Hedge funds may pocket side payments when providing “bodyguard” services to companies whose strategies and management are under siege in the market. But becoming so-called validation capital could come with “a dark side,” according to new research.
Side payments to hedge funds holding a significant block of shares may include “preferential investment terms upon entry; a premium upon exit; extra compensation for directors; and even inflated reimbursement for proxy expenses,” New York University’s Edward Rock, Duke University’s Alon Brav, and the University of Southern California’s Dorothy Lund said in their paper.
While validation capital can be helpful, investors who shield a company from other shareholders might in “sad” cases entrench underperforming management from “outside interference” that would benefit stockholders, according to the paper. But “corrupt relational investing” is rare, the researchers found.
“Although side payments are relatively common, they tend to be small, and not of the magnitude necessary to induce corruption,” they said in the paper. “The legal regime governing disclosure and external market forces appear to be adequately protecting investors, at least when it comes to side payments made to activist hedge funds at U.S. public companies.”
Sometimes an investor such as Warren Buffett will validate a company’s management simply by buying and holding its stock, the authors said. But hedge fund managers who provide validation capital may take on a more active role in protecting management.
They might secure inside information through a board seat or become an “anchor” investor by advertising their alignment with management through public statements and conversations with other shareholders, the researchers explained. “This support ultimately allows management to execute on its plans without the distraction of a proxy contest,” they said.
The researchers cited Trian Fund Management as an example of an activist hedge fund that has acted as a validation capital provider. In 2014, Trian “surprised the banking world” with a billion-dollar investment in Bank of New York Mellon Corp. that amounted to a 2.5 percent stake, according to the paper.
“Trian had engaged in several hard-fought proxy contests at blue chip companies since its founding in 2005 and so the investment might have signaled the beginning of a battle,” the researchers said. “But from the start, Trian sought management’s cooperation: Trian’s founder Nelson Peltz declared early on that the fund was only interested in attempting a constructive dialogue with the bank.”
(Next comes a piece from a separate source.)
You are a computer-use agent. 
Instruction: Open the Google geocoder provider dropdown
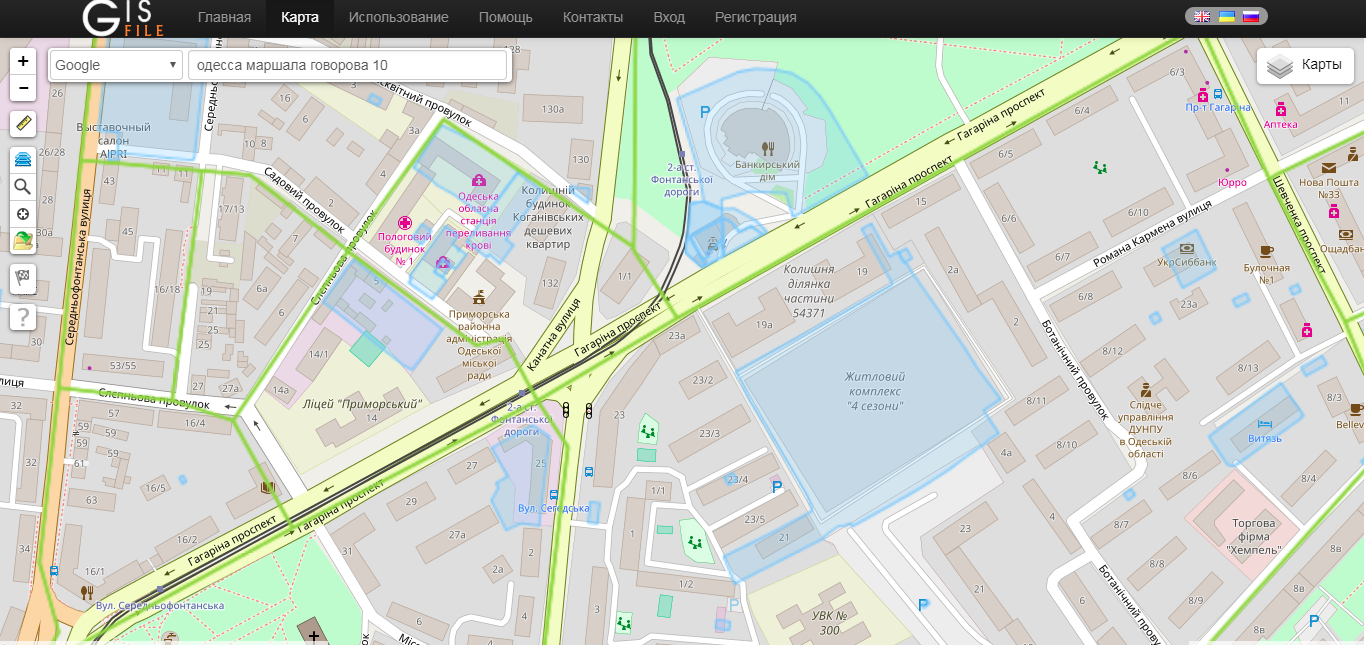coord(115,65)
At first, Bank of New York Mellon rebuffed Trian’s advances, only grudgingly offering a board seat to the hedge fund firm’s chief investment officer Ed Garden after it threatened a proxy battle, according to the researchers. “But ultimately, Trian would prove to be a boon to management.”
Trian’s Garden supported management when hedge fund firm Marcato Capital Management took a “much less collaborative” stance in buying a 1.6 percent stake in the bank. Marcato sought to shake up the management team, making “disparaging” statements about the bank’s chief executive offer at the time, according to the researchers. But the backing from Trian helped Bank of New York Mellon avoid “a potentially bitter” proxy contest, they said.
“Trian’s validation came in exchange for management and the board’s commitment to execute on proposed changes that had been contemplated for some time,” the authors of the paper wrote. Trian says on its website that the firm exited its position in BNY Mellon last year, and that the bank’s profitability increased during its investment period.
Spokespeople for Trian and BNY Mellon declined to comment on the research paper, while Marcato didn’t reply to an email seeking comment. Reuters reported in December 2019 that Marcato, an activist hedge fund firm backed by Blackstone Group and billionaire investor Bill Ackman, was shutting down.
The academics said they examined the “likelihood of virtuous and corrupt variants” in validation capital amid a proliferation of investors who are increasingly engaged in active governance roles. Side payments made by publicly-traded companies to their “bloc holders” will generally be disclosed under federal securities law, while markets forces provide a “key constraint” to corruption, according to the paper.
Hedge fund managers who act as a shield must consider their reputational risk as well as their returns as shareholders, the authors explained. Bodyguard services provided by investors with a significant block of shares may be “rational” when the payment covers expected losses from the decline in stock price, according to the paper.
“This is not to suggest that corrupt relational investing is impossible, only that we expect that it is rare, especially among experienced hedge fund activists that regularly launch campaigns,” the researchers said.